Het dilemma van deze rolstoeler
Ik heb een Quicky, een mooie handrolstoel, hippe wielen, mijn favoriet. Ik kan alleen niet goed zelf rollen. Mijn krakkemikkige schouders zorgen voor zeer weinig kracht, luxaties en andere pijnlijke bijkomendheden. Ik moet dus geduwd worden. Alleen boodschappen doen is geen optie met deze stoel. Geen probleem, daarvoor heb ik Alex, nee, geen duwende man (die heb ik wel, maar hij heet geen Alex). Alex is mijn achterwiel aangedreven vierwieler (of voorwiel aangedreven?), mijn steun en toeverlaat met goede zit, lig-optie en vering. Alex moet dus mee naar de supermarkt!
Mijn volgende uitdaging is zit-tijd, deze is zeer beperkt op een goede dag en nog beperkter op een slechte. Alex gaat 10 km per uur en doet er een tijdje over naar de supermarkt. En daar komt mijn rode bolide, mijn met bloemen versierde scootmobiel! Deze gaat een tikkie harder, heeft wat bergruimte in de vorm van een solide mandje voorop en brengt mij met gezwinde snelheid naar de Jumbo, of de Albert Heijn, alwaar ik volgens coach niet de supermarkt in mag. Ik moet dus met Alex en om mijn zittijd te halen met mijn bus. Geen probleem, ik heb hem, maar kan niet alleen met mijn bus op pad. Dan komt Alex er niet in en ik in Alex er weer niet uit.
Het klinkt zo makkelijk, zo logisch. Als je kunt lopen, al is het op korte pootjes. Als je overal bij kunt, al is het met een krukje. Als je alles verder kunt, ja, dan hoef je niet verder na te denken dan je eigen, een beetje beperkte, wereld.

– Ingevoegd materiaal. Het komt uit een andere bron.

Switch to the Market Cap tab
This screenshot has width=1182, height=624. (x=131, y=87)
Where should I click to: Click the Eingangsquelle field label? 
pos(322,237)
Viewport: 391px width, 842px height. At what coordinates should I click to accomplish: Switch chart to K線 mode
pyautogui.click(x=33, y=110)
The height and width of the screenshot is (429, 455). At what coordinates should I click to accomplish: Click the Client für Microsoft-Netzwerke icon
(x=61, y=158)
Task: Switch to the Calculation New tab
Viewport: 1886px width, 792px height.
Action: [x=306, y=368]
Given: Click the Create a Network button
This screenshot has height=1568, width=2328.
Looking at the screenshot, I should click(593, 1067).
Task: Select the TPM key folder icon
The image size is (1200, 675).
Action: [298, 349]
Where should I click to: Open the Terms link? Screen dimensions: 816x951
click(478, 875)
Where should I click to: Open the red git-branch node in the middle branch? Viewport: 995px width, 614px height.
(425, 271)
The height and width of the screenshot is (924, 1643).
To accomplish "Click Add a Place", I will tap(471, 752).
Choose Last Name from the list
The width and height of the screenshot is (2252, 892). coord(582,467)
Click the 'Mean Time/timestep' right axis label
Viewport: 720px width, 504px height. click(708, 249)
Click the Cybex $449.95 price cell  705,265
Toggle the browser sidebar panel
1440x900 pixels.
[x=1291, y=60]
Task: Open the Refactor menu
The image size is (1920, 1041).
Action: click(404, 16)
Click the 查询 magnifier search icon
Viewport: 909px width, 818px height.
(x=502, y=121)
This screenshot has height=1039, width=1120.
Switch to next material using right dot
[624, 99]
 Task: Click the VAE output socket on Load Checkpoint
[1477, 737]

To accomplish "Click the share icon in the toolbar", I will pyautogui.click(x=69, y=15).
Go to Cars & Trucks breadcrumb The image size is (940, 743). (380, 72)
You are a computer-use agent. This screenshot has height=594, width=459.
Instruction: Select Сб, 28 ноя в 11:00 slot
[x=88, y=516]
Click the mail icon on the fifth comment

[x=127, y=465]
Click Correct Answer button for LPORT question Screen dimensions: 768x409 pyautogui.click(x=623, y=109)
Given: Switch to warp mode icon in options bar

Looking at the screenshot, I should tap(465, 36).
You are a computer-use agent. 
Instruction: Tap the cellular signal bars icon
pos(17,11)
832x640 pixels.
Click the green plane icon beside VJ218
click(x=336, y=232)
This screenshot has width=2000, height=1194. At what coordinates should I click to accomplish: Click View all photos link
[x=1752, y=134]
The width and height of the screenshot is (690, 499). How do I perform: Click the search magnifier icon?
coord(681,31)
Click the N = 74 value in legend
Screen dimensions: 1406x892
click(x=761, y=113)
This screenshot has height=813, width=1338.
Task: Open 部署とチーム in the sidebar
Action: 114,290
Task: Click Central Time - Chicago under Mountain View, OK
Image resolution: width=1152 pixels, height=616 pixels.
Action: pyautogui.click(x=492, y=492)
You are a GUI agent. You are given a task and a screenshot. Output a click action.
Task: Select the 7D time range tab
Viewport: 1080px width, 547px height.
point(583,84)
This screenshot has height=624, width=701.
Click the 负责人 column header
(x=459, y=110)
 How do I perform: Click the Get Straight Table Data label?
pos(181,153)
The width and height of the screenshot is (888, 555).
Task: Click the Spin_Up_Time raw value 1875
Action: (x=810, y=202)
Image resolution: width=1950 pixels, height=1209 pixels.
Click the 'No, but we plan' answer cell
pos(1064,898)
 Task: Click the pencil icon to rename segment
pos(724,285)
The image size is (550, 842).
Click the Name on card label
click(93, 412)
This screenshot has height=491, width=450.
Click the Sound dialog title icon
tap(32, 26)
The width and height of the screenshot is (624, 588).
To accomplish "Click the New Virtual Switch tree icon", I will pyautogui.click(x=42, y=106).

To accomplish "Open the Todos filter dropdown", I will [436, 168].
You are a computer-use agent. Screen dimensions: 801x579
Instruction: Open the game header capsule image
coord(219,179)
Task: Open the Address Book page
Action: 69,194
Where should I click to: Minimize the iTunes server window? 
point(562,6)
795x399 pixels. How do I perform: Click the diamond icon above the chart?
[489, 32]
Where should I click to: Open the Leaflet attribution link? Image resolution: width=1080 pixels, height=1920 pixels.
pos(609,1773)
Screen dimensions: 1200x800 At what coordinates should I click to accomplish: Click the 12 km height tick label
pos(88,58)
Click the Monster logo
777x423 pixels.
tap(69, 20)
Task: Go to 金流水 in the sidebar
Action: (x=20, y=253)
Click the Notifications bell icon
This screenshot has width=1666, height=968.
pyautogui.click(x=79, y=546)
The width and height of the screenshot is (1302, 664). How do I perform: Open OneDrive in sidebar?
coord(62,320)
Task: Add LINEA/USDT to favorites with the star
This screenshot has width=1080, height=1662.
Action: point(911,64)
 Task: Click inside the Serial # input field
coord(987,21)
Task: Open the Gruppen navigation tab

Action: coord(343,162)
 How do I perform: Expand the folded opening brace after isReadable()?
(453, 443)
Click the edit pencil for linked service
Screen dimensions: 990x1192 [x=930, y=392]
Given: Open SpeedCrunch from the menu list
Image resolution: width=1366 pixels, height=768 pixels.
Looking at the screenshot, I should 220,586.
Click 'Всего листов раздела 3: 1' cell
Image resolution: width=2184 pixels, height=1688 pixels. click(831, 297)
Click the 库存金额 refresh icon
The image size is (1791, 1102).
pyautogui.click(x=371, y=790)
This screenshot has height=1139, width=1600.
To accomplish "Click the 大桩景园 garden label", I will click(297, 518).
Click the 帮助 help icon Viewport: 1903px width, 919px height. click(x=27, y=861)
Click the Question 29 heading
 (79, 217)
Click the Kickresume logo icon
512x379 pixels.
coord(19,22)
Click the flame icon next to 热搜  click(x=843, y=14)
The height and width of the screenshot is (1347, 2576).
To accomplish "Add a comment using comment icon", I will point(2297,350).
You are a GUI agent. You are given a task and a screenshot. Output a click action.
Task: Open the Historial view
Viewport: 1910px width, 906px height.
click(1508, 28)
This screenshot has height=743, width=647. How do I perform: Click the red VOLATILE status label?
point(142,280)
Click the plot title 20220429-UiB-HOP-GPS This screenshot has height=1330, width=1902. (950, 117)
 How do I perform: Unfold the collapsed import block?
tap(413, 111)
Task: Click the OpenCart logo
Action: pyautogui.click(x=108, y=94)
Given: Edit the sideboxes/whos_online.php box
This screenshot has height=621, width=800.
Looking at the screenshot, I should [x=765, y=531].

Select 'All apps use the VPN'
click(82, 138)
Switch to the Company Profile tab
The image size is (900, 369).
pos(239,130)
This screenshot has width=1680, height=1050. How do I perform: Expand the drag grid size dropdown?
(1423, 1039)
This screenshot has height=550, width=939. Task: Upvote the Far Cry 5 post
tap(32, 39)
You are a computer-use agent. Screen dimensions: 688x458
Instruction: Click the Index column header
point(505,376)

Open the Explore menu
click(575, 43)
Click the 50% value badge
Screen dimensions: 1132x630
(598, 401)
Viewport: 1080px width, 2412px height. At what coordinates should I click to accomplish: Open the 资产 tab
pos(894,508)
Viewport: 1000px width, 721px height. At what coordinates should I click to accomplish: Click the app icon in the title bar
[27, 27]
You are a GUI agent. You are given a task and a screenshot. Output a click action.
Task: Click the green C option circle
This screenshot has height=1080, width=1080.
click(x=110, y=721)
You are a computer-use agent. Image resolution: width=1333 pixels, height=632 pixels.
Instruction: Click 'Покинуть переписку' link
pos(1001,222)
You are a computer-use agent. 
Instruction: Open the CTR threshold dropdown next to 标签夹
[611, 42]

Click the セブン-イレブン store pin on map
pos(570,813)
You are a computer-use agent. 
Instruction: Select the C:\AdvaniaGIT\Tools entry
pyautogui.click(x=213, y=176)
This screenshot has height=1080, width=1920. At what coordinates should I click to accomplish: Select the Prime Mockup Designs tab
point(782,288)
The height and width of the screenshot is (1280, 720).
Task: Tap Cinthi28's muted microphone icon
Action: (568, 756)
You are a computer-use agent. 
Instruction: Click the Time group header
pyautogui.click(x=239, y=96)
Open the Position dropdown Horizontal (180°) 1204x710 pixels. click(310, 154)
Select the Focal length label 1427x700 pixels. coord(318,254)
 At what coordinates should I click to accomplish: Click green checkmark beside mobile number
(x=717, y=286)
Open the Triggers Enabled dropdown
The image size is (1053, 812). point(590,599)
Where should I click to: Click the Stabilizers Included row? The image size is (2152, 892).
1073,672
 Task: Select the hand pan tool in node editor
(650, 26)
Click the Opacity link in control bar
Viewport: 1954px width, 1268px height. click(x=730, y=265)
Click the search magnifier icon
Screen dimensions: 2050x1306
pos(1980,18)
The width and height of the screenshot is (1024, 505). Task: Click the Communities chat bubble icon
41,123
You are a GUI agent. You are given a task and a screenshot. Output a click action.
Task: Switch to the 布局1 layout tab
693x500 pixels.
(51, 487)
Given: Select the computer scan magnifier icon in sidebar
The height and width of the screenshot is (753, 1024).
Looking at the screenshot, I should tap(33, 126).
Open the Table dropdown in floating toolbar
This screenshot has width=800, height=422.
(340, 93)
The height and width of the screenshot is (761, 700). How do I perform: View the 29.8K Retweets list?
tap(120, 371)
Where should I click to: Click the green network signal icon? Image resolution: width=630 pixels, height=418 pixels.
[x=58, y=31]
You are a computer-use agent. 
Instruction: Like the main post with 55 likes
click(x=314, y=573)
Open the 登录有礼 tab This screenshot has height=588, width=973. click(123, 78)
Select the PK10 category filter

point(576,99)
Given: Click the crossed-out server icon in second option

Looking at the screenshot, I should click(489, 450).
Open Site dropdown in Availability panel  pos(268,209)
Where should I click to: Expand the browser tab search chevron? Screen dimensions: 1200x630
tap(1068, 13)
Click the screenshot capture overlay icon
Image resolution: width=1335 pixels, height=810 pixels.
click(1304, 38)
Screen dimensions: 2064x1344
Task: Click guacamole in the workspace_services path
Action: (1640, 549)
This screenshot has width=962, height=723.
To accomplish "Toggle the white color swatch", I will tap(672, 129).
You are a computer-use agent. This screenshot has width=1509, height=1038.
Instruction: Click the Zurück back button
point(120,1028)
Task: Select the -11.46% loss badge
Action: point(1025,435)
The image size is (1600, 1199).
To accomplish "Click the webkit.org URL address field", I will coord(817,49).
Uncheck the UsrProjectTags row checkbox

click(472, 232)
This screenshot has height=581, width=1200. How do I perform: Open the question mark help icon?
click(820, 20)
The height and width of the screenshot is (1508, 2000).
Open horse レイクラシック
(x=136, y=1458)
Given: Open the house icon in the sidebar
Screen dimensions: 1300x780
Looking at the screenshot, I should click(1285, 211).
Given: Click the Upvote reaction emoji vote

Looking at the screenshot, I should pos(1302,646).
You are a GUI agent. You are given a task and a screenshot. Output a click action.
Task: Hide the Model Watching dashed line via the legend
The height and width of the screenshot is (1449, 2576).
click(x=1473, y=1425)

Als je uitdagingen daarentegen groter zijn dan één hulpmiddel, als je tegen een probleem aanloopt met ieder onderdeel van je lijf. Als je dan óók positief in het leven staat en je scootmobiel, de vervoersvoorziening, ‘misbruikt’ om je boodschappen te doen, tja dan valt de ene gehandicapte blijkbaar uit tegen de andere…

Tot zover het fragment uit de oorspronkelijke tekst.